───── SOURCE DATA
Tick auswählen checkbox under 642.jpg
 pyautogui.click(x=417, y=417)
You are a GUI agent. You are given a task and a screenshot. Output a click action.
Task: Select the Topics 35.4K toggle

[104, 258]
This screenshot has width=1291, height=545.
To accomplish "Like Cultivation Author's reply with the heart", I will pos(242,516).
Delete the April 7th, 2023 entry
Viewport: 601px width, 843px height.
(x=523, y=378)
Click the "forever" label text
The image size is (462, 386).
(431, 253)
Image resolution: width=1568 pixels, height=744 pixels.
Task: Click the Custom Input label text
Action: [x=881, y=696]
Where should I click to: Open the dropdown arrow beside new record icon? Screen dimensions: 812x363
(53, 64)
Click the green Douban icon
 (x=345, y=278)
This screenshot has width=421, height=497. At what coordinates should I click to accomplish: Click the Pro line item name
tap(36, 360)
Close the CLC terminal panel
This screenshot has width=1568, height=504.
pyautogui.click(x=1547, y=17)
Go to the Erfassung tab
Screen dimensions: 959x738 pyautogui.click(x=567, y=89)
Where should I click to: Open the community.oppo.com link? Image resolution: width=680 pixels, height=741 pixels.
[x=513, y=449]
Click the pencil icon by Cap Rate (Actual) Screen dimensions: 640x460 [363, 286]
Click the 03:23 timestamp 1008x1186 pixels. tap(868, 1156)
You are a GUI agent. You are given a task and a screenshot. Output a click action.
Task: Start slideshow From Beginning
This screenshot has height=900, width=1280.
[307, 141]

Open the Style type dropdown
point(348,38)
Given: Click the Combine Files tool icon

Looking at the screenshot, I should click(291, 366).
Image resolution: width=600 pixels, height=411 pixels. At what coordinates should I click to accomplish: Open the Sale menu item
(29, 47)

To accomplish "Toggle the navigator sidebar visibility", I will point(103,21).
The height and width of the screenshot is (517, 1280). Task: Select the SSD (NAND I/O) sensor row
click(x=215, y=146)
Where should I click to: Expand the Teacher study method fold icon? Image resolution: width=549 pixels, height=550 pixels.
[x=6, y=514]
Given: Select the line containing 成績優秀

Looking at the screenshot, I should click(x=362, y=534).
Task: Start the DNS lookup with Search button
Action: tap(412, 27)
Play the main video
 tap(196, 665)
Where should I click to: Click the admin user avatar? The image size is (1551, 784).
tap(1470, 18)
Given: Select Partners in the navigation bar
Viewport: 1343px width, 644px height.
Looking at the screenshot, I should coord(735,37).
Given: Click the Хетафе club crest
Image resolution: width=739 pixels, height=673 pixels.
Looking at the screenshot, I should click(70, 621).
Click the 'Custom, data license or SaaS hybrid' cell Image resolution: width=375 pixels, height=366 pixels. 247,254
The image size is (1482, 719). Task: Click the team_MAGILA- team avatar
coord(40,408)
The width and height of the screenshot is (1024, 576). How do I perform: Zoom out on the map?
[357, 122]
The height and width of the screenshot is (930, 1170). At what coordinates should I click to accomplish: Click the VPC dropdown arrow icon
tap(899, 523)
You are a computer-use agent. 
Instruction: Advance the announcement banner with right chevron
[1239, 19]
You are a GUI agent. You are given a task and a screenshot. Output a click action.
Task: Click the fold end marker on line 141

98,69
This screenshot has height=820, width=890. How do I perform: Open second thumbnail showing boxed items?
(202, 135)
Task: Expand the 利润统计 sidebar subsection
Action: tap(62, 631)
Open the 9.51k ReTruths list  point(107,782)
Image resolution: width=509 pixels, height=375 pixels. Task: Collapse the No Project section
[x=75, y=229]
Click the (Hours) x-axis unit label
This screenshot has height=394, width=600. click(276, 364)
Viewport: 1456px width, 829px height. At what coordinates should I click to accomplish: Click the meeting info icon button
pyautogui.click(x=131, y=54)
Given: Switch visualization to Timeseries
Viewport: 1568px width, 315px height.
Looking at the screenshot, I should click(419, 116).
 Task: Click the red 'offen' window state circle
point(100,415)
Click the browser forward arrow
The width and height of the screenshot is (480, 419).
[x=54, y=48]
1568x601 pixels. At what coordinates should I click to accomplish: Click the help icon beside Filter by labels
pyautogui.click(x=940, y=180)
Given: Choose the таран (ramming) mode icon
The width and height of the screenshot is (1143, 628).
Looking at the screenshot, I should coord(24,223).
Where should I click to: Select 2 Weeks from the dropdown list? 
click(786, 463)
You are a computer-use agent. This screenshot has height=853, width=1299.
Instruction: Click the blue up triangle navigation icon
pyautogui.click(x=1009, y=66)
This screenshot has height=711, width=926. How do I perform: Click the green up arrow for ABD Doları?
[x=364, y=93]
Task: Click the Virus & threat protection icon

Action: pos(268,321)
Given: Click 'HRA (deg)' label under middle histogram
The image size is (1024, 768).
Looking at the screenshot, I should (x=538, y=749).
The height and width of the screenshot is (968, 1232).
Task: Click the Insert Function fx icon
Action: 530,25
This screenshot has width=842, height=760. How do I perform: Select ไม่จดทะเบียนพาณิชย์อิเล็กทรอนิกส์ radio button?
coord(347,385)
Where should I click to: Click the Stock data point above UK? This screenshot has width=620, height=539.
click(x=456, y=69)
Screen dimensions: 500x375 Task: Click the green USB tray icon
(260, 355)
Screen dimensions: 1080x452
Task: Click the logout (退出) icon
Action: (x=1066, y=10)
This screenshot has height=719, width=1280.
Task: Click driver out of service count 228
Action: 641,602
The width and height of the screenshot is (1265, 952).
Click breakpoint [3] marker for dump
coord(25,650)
──────────
WHAT IS BEING ASKED:
Transcribe each entry. Leave nothing out.

EXPECTED OUTPUT:
Tick auswählen checkbox under 642.jpg
 pyautogui.click(x=417, y=417)
You are a GUI agent. You are given a task and a screenshot. Output a click action.
Task: Select the Topics 35.4K toggle

[104, 258]
This screenshot has width=1291, height=545.
To accomplish "Like Cultivation Author's reply with the heart", I will pos(242,516).
Delete the April 7th, 2023 entry
Viewport: 601px width, 843px height.
(x=523, y=378)
Click the "forever" label text
The image size is (462, 386).
(431, 253)
Image resolution: width=1568 pixels, height=744 pixels.
Task: Click the Custom Input label text
Action: [x=881, y=696]
Where should I click to: Open the dropdown arrow beside new record icon? Screen dimensions: 812x363
(53, 64)
Click the green Douban icon
 (x=345, y=278)
This screenshot has width=421, height=497. At what coordinates should I click to accomplish: Click the Pro line item name
tap(36, 360)
Close the CLC terminal panel
This screenshot has width=1568, height=504.
pyautogui.click(x=1547, y=17)
Go to the Erfassung tab
Screen dimensions: 959x738 pyautogui.click(x=567, y=89)
Where should I click to: Open the community.oppo.com link? Image resolution: width=680 pixels, height=741 pixels.
[x=513, y=449]
Click the pencil icon by Cap Rate (Actual) Screen dimensions: 640x460 [363, 286]
Click the 03:23 timestamp 1008x1186 pixels. tap(868, 1156)
You are a GUI agent. You are given a task and a screenshot. Output a click action.
Task: Start slideshow From Beginning
This screenshot has height=900, width=1280.
[307, 141]

Open the Style type dropdown
point(348,38)
Given: Click the Combine Files tool icon

Looking at the screenshot, I should click(291, 366).
Image resolution: width=600 pixels, height=411 pixels. At what coordinates should I click to accomplish: Open the Sale menu item
(29, 47)

To accomplish "Toggle the navigator sidebar visibility", I will point(103,21).
The height and width of the screenshot is (517, 1280). Task: Select the SSD (NAND I/O) sensor row
click(x=215, y=146)
Where should I click to: Expand the Teacher study method fold icon? Image resolution: width=549 pixels, height=550 pixels.
[x=6, y=514]
Given: Select the line containing 成績優秀

Looking at the screenshot, I should click(x=362, y=534).
Task: Start the DNS lookup with Search button
Action: tap(412, 27)
Play the main video
 tap(196, 665)
Where should I click to: Click the admin user avatar? The image size is (1551, 784).
tap(1470, 18)
Given: Select Partners in the navigation bar
Viewport: 1343px width, 644px height.
Looking at the screenshot, I should coord(735,37).
Given: Click the Хетафе club crest
Image resolution: width=739 pixels, height=673 pixels.
Looking at the screenshot, I should click(70, 621).
Click the 'Custom, data license or SaaS hybrid' cell Image resolution: width=375 pixels, height=366 pixels. 247,254
The image size is (1482, 719). Task: Click the team_MAGILA- team avatar
coord(40,408)
The width and height of the screenshot is (1024, 576). How do I perform: Zoom out on the map?
[357, 122]
The height and width of the screenshot is (930, 1170). At what coordinates should I click to accomplish: Click the VPC dropdown arrow icon
tap(899, 523)
You are a computer-use agent. 
Instruction: Advance the announcement banner with right chevron
[1239, 19]
You are a GUI agent. You are given a task and a screenshot. Output a click action.
Task: Click the fold end marker on line 141

98,69
This screenshot has height=820, width=890. How do I perform: Open second thumbnail showing boxed items?
(202, 135)
Task: Expand the 利润统计 sidebar subsection
Action: tap(62, 631)
Open the 9.51k ReTruths list  point(107,782)
Image resolution: width=509 pixels, height=375 pixels. Task: Collapse the No Project section
[x=75, y=229]
Click the (Hours) x-axis unit label
This screenshot has height=394, width=600. click(276, 364)
Viewport: 1456px width, 829px height. At what coordinates should I click to accomplish: Click the meeting info icon button
pyautogui.click(x=131, y=54)
Given: Switch visualization to Timeseries
Viewport: 1568px width, 315px height.
Looking at the screenshot, I should click(419, 116).
 Task: Click the red 'offen' window state circle
point(100,415)
Click the browser forward arrow
The width and height of the screenshot is (480, 419).
[x=54, y=48]
1568x601 pixels. At what coordinates should I click to accomplish: Click the help icon beside Filter by labels
pyautogui.click(x=940, y=180)
Given: Choose the таран (ramming) mode icon
The width and height of the screenshot is (1143, 628).
Looking at the screenshot, I should coord(24,223).
Where should I click to: Select 2 Weeks from the dropdown list? 
click(786, 463)
You are a computer-use agent. This screenshot has height=853, width=1299.
Instruction: Click the blue up triangle navigation icon
pyautogui.click(x=1009, y=66)
This screenshot has height=711, width=926. How do I perform: Click the green up arrow for ABD Doları?
[x=364, y=93]
Task: Click the Virus & threat protection icon

Action: pos(268,321)
Given: Click 'HRA (deg)' label under middle histogram
The image size is (1024, 768).
Looking at the screenshot, I should (x=538, y=749).
The height and width of the screenshot is (968, 1232).
Task: Click the Insert Function fx icon
Action: 530,25
This screenshot has width=842, height=760. How do I perform: Select ไม่จดทะเบียนพาณิชย์อิเล็กทรอนิกส์ radio button?
coord(347,385)
Where should I click to: Click the Stock data point above UK? This screenshot has width=620, height=539.
click(x=456, y=69)
Screen dimensions: 500x375 Task: Click the green USB tray icon
(260, 355)
Screen dimensions: 1080x452
Task: Click the logout (退出) icon
Action: (x=1066, y=10)
This screenshot has height=719, width=1280.
Task: Click driver out of service count 228
Action: 641,602
The width and height of the screenshot is (1265, 952).
Click breakpoint [3] marker for dump
coord(25,650)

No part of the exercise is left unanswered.